为拓展分数阶粘弹性模型在端羟基聚丁二烯(HTPB)推进剂中的应用,研究分数阶粘弹性模型预示推进剂频域下的动态模量变化。推导了三维下的分数阶三参数模型,并结合Grünwald-Letnikov定义编写UMAT子程序。为标定本构参数,推导了带有预加载的蠕变、松弛响应的解析解,并采用遗传算法分别标定了0.4 MPa和0.6 MPa应力下蠕变实验以及10%和30%应变下松弛实验的本构参数。计算得到的有限元数值与解析解、解析解与实验值的时程相对误差均小于5%。采用分数阶三参数模型动态模量对-5、25、60℃下的动态力学实验(DMA)结果进行拟合得到本构参数,动态模量与实验结果误差小于2%,同时随着温度升高,本构参数均减小,体现出HTPB推进剂升温软化现象。结果表明,分数阶三参数模型能精确地描述不同温度下多种频率的HTPB推进剂模量变化,结合二次开发本构,可为后续HTPB推进剂复杂边界下的力学响应的研究提供材料本构模型。

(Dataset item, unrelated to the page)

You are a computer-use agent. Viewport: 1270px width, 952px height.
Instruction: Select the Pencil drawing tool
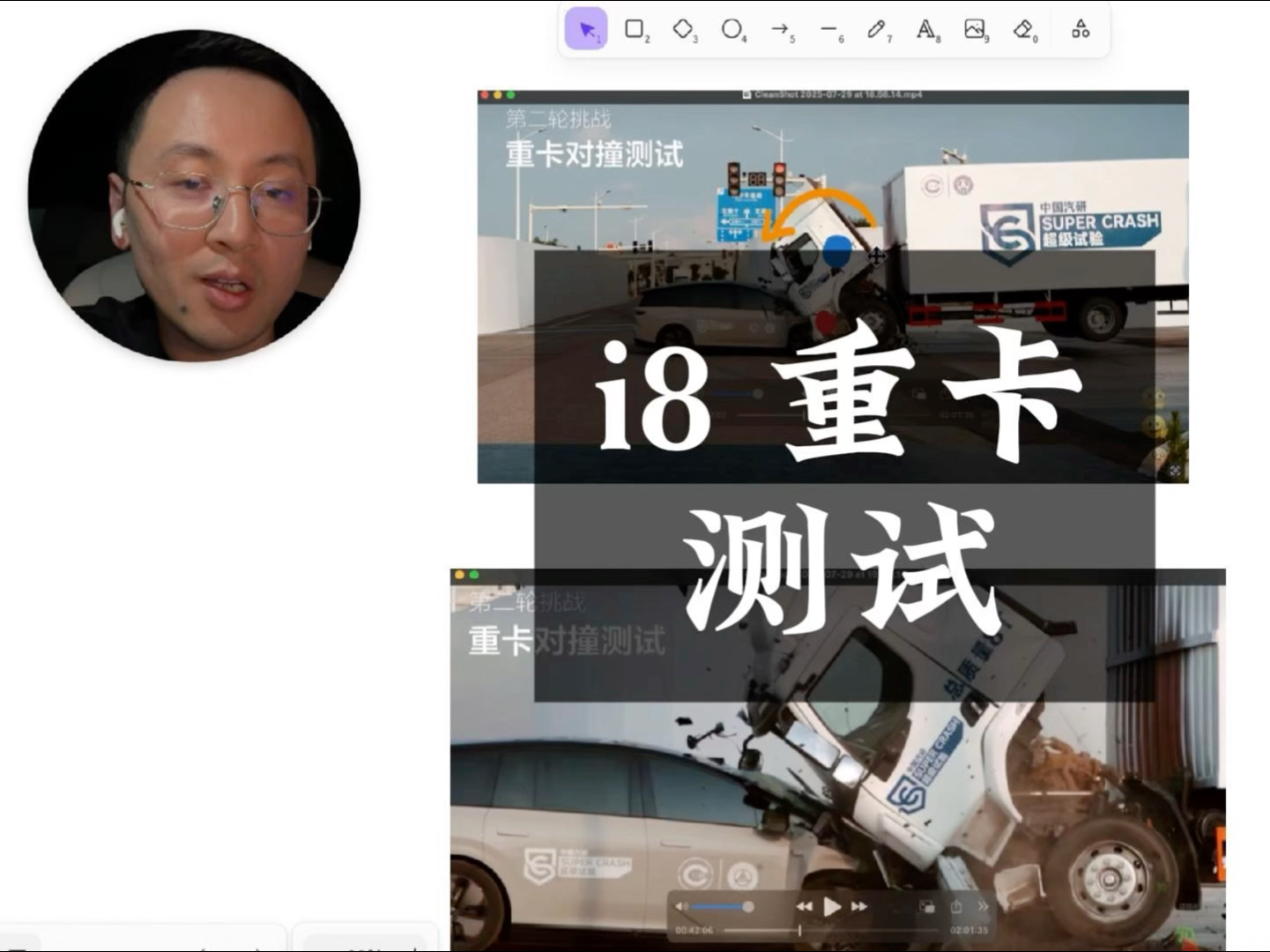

In order to extend the application of fractional-order model in HTPB propellant and study on predicting of dynamic modulus changes of propellants in the frequency domain using fractional-order viscoelastic models.Three-dimensional fractional-order three-parameter constitutive equations were derived,which were transformed into UMAT subroutine combining with the Grünwald-Letnikov definition.In order to calibrate the constitutive parameters,the analytical solutions of creep and relaxation with preloading were derived,and the constitutive parameters corresponding to the creep experiments at 0.4 MPa and 0.6 MPa stresses as well as the relaxation experiments at 10%and 30%strains were calibrated by genetic algorithm.The time-history relative errors between the calculated finite element values and the analytical solutions,the analytical solutions and the experimental values are less than 5%.The complex modulus formulation of the one-dimensional fractional-order three-parameter constitutive equation was used to fit the DMA experimental results at-5℃,25℃and 60℃to obtain the constitutive parameters,and the error between the complex modulus and the experimental results is less than 2%,while the calibrated constitutive parameters all reduce as the temperature increases,reflecting the softening phenomenon of propellant at elevated temperatures.The results show that the fractional-order three-parameter model can accurately describe the variation of propellant modulus of multiple frequencies at different temperatures,which can provide a material constitutive model for the subsequent study of mechanical response of HTPB propellants under complex boundaries.